**Extrait choisi**
◆ ◆ ◆ ◆

Catégorie : Logiciels

Logiciel : la clé de l’obsolescence programmée du matériel informatique

La consommation électrique des microprocesseurs a été divisée par 40 en 60 ans. En conséquence, c’est la fabrication du matériel électronique qui concentre désormais les principales nuisances environnementales. La fabrication d’un ordinateur portable en Chine émet par exemple 100 fois plus de gaz à effet de serre qu’un an d’utilisation en France. Le geste le plus efficace pour l’environnement est donc d’allonger la durée d’utilisation du matériel.

Pourtant, bien que les ordinateurs fonctionnent sans problème plus de 10 ans, les entreprises les renouvellent tous les 3 ou 4 ans. La durée d’utilisation d’un ordinateur a été divisée par 4 en 20 ans, passant de 12 ans au début des années 80 à 3 ans en 2005. La question essentielle du Green IT, que nous devrions tous nous poser, est donc : pourquoi change-t-on trop souvent d’ordinateur ?

Lutter contre les obésiciels

La réponse est simple : année après année, les nouvelles versions de logiciels demandent toujours plus de ressources (mémoire, processeur, espace disque, carte graphique, etc.) pour réaliser les mêmes tâches. A cause de ce phénomène d’obésiciel et du gras numérique qui les caractérise, nous avons calculé que la puissance nécessaire pour écrire un texte double tous les 2 ou 3 ans !

Imaginez que tous les 2 ans votre voiture nécessite un moteur 2 fois plus puissant pour parcourir le même nombre de kilomètres ! Impensable ? C’est pourtant ce que les éditeurs de logiciels imposent aux particuliers et aux entreprises depuis 20 ans.

◆ ◆ ◆ ◆

**Matériel fourni**
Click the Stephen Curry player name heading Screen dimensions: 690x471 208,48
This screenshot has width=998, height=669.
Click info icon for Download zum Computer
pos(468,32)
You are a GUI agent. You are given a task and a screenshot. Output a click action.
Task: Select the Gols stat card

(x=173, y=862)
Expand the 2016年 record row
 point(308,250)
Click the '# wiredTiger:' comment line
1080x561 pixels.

◆ ◆ ◆ ◆

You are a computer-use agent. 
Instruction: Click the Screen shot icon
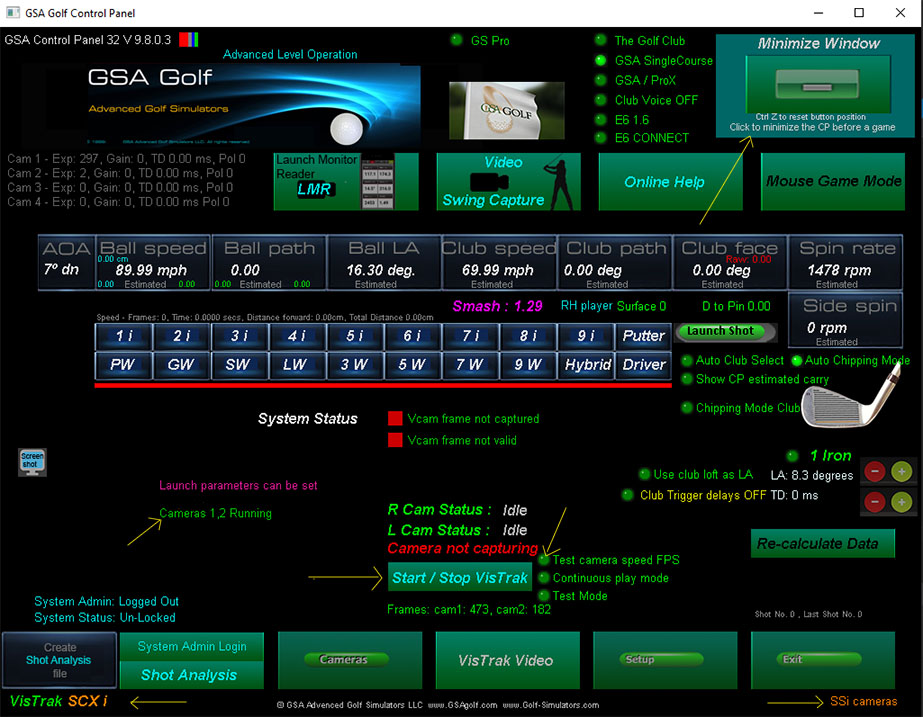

◆ ◆ ◆ ◆

**Objectif 1**
Reproduisez le passage de l'extrait qui commence par « La consommation électrique » et se poursuit jusqu'à « d’utilisation du matériel. ».
**Objectif 2**
Répondez brièvement à ces questions d'après l'extrait :
(a) Par combien la consommation électrique des microprocesseurs a-t-elle été divisée en 60 ans ?
(b) À quelle fréquence les entreprises renouvellent-elles leurs ordinateurs ?
(c) Selon le calcul mentionné, tous les combien double la puissance nécessaire pour écrire un texte ?
Le matériel fourni est indépendant de l'extrait.

**Réponse écrite 1**
La consommation électrique des microprocesseurs a été divisée par 40 en 60 ans. En conséquence, c’est la fabrication du matériel électronique qui concentre désormais les principales nuisances environnementales. La fabrication d’un ordinateur portable en Chine émet par exemple 100 fois plus de gaz à effet de serre qu’un an d’utilisation en France. Le geste le plus efficace pour l’environnement est donc d’allonger la durée d’utilisation du matériel.

**Réponse écrite 2**
(a) Par 40.
(b) Tous les 3 ou 4 ans.
(c) Tous les 2 ou 3 ans.